W Krakowie byłam jeszcze w październiku na wycieczce klasowej zwanej dumnie obozem naukowym. ;) Jednak dopiero niedawno udało mi się zebrać w sobie i wywołać zdjęcia z mojej Diany Mini, z którymi teraz chcę się z wami podzielić.
Kraków jak zawsze był uroczy, ale bardzo nie podobało mi się, że większość ulotek, które rozdawano było tylko po angielsku bez żadnego tłumaczenia na polski. Rozumiem, że jest tam dużo zagranicznych turystów, ale nie przesadzajmy...
Na Rynku zawsze można spotkać dorożkarzy i ich pupili. ;)
Naszym największym krakowskim odkryciem było Cupcake Corner Bakery. Szczerze polecam tę kawiarnię wszystkim fanom babeczek, bo ich wypieki są pyyyyszne. :) Na zdjęciu Zosia z cupcake'iem.
A skoro jesteśmy już przy wypiekach - oto śliczne torty w jednej z cukierni w okolicach Rynku.
Jak już wspominałam nasz wyjazd był to obozem naukowym, co oznaczało, że wędrowaliśmy po Krakowie śladami młodopolskich artystów. Tutaj fragment wystroju Jamy Michalikowej - lokalu, w którym spotykała się sławna krakowska bohema. Niestety, rozczarowało mnie kiepskie menu i obowiązkowa płatna szatnia.
Słoiki z medykamentami w "Aptece pod orłem" w dawnym getcie.

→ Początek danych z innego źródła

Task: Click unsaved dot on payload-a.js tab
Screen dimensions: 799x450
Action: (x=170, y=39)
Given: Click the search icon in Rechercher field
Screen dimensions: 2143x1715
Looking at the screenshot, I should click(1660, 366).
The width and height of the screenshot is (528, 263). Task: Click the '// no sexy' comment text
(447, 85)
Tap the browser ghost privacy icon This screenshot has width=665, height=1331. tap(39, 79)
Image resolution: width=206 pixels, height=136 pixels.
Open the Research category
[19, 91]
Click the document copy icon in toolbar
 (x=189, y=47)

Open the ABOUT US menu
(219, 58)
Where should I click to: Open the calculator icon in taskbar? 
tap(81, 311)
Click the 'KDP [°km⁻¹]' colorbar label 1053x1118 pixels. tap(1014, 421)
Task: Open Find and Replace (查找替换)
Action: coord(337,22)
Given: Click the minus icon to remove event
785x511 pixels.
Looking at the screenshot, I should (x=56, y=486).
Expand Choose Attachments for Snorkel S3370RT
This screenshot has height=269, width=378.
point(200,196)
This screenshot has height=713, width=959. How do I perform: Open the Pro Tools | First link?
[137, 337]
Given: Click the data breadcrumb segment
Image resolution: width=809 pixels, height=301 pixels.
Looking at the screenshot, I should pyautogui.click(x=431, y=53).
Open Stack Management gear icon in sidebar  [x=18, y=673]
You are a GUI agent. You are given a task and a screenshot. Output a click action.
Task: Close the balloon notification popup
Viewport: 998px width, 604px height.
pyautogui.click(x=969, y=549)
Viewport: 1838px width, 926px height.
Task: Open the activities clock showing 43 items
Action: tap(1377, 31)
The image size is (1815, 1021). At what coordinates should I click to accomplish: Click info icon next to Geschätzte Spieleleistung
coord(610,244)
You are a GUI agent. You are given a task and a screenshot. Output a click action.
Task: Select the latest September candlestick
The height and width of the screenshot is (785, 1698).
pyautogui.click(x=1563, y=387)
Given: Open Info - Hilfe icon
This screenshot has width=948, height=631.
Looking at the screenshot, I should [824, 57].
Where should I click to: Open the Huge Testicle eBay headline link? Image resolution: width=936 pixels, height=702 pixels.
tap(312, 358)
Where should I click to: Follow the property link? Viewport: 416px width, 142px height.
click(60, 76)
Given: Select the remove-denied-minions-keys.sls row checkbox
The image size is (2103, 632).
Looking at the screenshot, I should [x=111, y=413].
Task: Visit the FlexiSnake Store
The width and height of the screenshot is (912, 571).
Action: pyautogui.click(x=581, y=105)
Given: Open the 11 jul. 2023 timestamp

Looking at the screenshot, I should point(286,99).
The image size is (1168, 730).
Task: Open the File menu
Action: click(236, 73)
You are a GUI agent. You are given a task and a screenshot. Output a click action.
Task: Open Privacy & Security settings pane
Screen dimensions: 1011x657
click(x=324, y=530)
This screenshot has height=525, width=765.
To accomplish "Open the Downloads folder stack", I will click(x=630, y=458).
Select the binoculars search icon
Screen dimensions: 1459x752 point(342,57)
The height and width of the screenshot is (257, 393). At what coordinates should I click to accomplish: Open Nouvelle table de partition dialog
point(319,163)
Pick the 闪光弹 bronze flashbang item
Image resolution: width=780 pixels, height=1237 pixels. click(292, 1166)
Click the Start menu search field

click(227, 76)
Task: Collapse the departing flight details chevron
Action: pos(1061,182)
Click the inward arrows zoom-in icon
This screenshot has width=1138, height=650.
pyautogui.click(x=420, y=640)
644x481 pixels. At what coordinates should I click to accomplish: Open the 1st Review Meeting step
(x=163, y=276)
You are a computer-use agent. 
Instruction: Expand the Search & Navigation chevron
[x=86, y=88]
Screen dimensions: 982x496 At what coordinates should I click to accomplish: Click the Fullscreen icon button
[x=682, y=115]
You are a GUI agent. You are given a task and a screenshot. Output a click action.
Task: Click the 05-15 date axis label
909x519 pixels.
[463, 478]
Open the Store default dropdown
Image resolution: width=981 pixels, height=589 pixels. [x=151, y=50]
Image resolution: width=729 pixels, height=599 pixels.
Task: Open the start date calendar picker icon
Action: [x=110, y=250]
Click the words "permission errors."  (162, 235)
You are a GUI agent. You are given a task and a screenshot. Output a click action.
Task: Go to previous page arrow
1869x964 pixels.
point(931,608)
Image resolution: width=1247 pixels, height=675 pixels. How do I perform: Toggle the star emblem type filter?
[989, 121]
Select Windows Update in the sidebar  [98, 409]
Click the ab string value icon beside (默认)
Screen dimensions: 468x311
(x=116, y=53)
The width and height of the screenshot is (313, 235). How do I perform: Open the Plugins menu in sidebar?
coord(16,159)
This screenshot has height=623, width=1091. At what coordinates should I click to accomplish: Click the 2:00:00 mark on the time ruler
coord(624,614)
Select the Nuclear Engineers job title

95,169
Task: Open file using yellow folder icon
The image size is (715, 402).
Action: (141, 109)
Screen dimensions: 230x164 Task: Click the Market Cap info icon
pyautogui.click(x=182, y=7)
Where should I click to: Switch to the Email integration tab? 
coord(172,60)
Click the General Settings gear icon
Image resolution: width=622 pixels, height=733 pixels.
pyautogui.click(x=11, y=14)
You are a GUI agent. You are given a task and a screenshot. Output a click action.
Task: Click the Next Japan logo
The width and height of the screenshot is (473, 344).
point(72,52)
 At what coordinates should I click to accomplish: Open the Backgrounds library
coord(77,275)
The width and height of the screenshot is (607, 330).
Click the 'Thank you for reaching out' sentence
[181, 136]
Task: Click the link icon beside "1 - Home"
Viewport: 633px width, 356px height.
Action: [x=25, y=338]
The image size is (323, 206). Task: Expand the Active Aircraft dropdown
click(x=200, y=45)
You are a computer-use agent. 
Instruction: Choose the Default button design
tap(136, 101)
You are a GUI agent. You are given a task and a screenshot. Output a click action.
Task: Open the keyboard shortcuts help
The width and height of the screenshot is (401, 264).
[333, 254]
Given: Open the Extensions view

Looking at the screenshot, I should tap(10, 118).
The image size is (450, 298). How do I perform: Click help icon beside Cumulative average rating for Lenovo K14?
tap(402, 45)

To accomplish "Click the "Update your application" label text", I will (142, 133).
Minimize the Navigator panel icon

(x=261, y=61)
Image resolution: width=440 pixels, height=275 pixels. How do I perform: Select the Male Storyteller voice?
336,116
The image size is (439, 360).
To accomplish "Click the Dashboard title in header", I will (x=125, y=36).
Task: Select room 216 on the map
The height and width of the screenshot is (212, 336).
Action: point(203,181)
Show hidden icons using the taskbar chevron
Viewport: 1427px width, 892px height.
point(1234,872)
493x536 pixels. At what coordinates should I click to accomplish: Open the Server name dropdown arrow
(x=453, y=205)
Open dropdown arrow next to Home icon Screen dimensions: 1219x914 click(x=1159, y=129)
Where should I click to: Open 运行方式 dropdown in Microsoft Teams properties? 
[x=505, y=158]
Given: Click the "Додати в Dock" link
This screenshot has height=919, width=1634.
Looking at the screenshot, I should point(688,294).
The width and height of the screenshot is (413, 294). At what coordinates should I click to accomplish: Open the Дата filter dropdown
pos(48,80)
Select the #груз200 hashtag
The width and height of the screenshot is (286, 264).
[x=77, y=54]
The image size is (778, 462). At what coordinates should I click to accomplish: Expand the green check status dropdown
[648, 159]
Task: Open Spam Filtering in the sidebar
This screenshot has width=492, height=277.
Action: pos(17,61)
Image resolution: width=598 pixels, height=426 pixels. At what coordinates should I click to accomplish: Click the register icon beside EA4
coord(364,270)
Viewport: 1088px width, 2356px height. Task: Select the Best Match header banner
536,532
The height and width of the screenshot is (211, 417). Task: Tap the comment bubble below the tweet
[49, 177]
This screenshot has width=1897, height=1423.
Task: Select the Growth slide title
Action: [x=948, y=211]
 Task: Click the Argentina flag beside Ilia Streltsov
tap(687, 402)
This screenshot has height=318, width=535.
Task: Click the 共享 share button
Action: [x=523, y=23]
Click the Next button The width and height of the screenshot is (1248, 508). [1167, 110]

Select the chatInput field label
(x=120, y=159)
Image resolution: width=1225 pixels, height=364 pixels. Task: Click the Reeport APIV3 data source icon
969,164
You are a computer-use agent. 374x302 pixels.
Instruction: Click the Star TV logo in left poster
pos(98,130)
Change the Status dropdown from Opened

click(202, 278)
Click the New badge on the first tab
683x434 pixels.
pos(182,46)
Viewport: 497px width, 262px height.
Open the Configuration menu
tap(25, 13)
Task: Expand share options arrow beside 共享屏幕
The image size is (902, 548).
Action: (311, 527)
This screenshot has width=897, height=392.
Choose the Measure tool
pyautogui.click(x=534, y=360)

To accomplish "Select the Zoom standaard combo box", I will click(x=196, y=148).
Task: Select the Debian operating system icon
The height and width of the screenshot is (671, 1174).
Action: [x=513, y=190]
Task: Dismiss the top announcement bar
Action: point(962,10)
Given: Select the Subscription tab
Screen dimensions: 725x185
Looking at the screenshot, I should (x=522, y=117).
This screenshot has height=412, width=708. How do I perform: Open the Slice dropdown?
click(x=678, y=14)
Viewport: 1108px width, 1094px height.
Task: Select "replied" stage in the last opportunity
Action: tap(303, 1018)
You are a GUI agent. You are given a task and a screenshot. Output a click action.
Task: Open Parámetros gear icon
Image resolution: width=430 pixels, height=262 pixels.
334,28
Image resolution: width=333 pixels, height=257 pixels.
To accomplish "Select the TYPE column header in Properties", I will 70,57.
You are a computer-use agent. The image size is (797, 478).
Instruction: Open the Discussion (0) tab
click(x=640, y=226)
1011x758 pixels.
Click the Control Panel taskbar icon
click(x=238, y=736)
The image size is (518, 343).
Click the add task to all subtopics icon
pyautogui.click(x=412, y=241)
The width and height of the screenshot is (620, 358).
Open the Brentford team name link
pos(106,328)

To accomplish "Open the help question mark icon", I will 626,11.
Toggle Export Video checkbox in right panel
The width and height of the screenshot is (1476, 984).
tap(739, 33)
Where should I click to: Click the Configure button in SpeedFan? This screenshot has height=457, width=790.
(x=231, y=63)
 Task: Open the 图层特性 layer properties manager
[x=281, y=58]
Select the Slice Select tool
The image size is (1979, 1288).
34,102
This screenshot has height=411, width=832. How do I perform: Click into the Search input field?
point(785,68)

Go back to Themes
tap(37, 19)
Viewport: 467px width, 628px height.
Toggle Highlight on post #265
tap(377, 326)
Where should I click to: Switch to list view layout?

W jednej z bocznych uliczek Rynku znajduje się świetny sklepik dla dzieci. Przy jego szyldzie znajduje się maszyna wytwarzająca bańki mydlane, co sprawia, że okolica nabiera wyjątkowego charakteru.
Na dziś to już koniec. A niedługo relacja z moich ostatnich dni w Trójmieście - bardzo intensywnych. ;)
Translation/Übersetzung
These are photos I took with my Diana Mini during my class trip to Kraków.
Das sind Lomofotos aus meinen Klassenausflug in Kraków.
These are photos I took with my Diana Mini during my class trip to Kraków.
Das sind Lomofotos aus meinen Klassenausflug in Kraków.